There are already posts going up all over the place properly mourning Fawcett and Jackson... so I'll go the other way and spend the weekend appreciating the still living great talents who have made it big without losing their sense of self and place in the world instead. It is not easy to stay in touch with what 'normal' is when one has made it to the top of the mountain only to find that one dislikes the exposure of having nowhere to hide from others' line of sight. Kudos to those who are successful without losing touch with their humanity... and also to those around them, the family and friends, who enable that to happen (we often lavish praise and sympathy on our celebrated idols while neglecting those who actually have to live with them... I'm sure the 'supporting cast' aren't having it any easier than the stars are either).
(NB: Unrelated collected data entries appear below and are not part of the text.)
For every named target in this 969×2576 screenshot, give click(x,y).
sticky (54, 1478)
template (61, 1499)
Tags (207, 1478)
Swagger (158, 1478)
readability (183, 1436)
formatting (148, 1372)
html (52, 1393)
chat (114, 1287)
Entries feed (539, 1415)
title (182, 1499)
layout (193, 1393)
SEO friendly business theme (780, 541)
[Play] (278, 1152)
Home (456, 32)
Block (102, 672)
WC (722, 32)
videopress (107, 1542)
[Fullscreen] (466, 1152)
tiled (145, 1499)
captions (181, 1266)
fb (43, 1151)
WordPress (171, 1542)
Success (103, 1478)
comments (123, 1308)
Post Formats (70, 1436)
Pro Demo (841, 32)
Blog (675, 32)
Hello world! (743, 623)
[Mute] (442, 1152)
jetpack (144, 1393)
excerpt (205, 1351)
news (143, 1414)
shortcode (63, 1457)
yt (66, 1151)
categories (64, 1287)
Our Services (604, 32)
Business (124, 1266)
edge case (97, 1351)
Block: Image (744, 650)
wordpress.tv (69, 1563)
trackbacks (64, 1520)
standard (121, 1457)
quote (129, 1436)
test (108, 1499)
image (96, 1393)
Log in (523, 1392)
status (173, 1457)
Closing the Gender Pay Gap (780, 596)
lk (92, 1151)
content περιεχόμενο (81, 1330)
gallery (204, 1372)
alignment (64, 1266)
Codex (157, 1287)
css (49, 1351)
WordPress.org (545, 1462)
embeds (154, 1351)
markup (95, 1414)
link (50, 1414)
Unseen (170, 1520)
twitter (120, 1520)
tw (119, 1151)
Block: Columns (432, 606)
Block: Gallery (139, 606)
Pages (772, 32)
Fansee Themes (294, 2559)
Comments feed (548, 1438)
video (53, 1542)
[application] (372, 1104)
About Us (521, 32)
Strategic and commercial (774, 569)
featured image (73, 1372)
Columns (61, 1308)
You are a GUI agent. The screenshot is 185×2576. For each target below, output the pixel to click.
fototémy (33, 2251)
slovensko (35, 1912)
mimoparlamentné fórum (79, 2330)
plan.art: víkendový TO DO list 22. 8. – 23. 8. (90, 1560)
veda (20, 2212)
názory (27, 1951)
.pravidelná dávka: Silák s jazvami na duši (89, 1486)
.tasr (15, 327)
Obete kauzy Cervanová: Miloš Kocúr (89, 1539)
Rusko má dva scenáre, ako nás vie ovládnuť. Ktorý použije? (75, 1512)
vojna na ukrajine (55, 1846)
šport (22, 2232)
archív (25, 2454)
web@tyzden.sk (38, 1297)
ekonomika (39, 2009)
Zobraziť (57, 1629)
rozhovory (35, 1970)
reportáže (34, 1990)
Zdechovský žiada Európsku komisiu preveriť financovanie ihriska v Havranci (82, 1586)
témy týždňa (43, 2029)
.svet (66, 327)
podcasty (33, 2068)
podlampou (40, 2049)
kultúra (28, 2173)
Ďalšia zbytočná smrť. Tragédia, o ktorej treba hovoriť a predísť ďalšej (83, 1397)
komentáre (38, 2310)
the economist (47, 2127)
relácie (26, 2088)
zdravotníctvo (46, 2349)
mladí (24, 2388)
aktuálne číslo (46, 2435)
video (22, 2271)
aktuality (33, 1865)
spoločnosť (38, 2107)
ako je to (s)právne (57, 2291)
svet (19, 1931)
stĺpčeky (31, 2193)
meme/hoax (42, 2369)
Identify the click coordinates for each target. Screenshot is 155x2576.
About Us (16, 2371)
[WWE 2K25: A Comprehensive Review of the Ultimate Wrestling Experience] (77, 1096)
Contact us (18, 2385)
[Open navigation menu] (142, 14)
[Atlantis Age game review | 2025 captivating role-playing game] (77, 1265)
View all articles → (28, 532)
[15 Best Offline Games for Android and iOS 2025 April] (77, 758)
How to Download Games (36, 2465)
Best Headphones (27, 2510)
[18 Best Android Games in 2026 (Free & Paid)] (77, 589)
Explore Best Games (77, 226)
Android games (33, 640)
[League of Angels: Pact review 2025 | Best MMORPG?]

Better show my appreciation for them while they are still around to see it than the other way around... I figure.

(these clips were posted on Youtube by Parsifalito)
And so... my first swig of Crush's finest orange soda of the weekend goes to the comforting knowledge that for every 'tragedy' of Maria Callas or Michael Jackson, there are the well-grounded Birgit Nilsson, Astrid Varnay, Leonie Rysanek, Teresa Stratas, Edita Gruberova, Natalie Dessay, Renee Fleming, Marilyn Horne, Vesselina Kasarova, Joyce DiDonato, Patricia Racette,; that it is entirely very possible to master the flame without being consumed by it...


Purity said...

You know after various events in my part of the blogsphere this week Smorgy, this interview with Teresa Stratas is just what I needed to remind how wonderful life is; what a great talent and what a wonderful woman. Thank you for sharing this.

Smorg said...

Hiya PM,
Very happy you enjoyed it, matie. :o) I caught a snippet of it on Classic Arts Showcase program a while back and went looking for it on youtube. Stratas really is special...

I remember reading in one of the books about the Met that mentions what happened to Rudolph Bing since he retired. Apparently, during his last days spent mostly alone at the nursing home he was at, the only person to regularly show up to visit him every week was Stratas. The gal's got a golden heart! :o)

Hope the weekend is going well your way!